Gordon Wood writes for Project Syndicate about similarities between political debates in the present day and those at the time of Andrew Jackson’s presidency.
The Jacksonian era, like our own, was a time of extreme democratization and rampant anti-elitism. The Jacksonians insisted that anyone (by which they meant any white adult male) could serve in any political office. No longer would education, social status, and respectability matter. Such egalitarian claims alarmed the Harvard- and Yale-educated elites of the 1820s and 1830s, just as they do today.
Moreover, we, too, are living in an era when weakened traditional authorities are being challenged. …
… At any rate, the assaults on elite opinion by those championing ordinary judgment resulted in a dispersion of authority and, ultimately, of truth itself. With everyone being told that their ideas about medicine, art, and government were as valid as those of the so-called “connoisseurs” and college-educated “speculative men,” truth and knowledge became elusive and difficult to pin down. Ordinary Americans, confident of their ability to determine the truth for themselves, became deeply mistrustful of anything beyond what the writer George Tucker called “the narrow limits of their own observation.” This made them easy prey to hucksters, confidence men, and tricksters, who soon popped up everywhere. Edgar Allen Poe called his time the “epoch of the hoax,” a description that echoes clearly in our own age of fake news and alternative facts. …

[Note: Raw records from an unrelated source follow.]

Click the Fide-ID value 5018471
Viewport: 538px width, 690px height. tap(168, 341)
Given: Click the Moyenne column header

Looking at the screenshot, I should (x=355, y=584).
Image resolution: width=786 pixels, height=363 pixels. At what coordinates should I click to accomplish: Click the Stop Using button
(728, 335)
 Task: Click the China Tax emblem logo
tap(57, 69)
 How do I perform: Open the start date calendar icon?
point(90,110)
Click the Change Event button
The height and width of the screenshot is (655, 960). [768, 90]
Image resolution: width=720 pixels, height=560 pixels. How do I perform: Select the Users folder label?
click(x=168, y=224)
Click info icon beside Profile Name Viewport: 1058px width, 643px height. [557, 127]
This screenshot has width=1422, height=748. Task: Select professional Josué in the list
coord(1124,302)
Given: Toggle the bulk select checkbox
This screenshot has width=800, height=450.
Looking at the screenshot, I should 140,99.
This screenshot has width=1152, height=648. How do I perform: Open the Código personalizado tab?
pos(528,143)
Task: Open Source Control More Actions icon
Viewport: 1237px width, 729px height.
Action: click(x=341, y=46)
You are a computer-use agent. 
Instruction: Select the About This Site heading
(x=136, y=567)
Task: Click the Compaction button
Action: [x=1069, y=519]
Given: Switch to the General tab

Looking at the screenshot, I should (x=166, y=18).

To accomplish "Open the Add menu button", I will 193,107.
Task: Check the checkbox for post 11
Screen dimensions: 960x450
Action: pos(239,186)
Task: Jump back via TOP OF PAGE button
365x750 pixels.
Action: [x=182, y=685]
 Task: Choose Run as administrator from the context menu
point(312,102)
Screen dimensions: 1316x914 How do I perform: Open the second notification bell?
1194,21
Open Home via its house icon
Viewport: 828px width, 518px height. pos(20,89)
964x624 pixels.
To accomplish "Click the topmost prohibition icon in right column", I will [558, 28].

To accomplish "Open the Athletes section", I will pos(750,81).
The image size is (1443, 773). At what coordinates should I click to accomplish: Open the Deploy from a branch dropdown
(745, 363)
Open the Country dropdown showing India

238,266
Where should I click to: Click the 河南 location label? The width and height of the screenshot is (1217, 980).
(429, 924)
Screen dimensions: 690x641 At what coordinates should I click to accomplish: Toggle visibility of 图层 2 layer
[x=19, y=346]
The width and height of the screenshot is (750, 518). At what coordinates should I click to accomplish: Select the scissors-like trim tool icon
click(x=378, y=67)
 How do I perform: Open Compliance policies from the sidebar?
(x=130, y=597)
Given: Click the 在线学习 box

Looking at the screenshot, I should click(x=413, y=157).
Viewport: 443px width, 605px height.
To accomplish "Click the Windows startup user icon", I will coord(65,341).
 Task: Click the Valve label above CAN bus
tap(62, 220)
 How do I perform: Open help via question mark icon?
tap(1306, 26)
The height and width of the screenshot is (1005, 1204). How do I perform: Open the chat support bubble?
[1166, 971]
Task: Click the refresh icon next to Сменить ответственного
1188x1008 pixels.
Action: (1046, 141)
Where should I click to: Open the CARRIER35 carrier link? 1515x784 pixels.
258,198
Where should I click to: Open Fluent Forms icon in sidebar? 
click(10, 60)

… Like today’s elites and mainstream media, the nineteenth-century college-educated and traditionally-minded gentry protested in vain against this democratization of truth. Having come to believe that “the unalienable right of private judgment involves the liberty of thinking as we please on every subject,” most ordinary people in Jacksonian America were no longer willing to defer to the knowledge and judgments of those who had once been their superiors.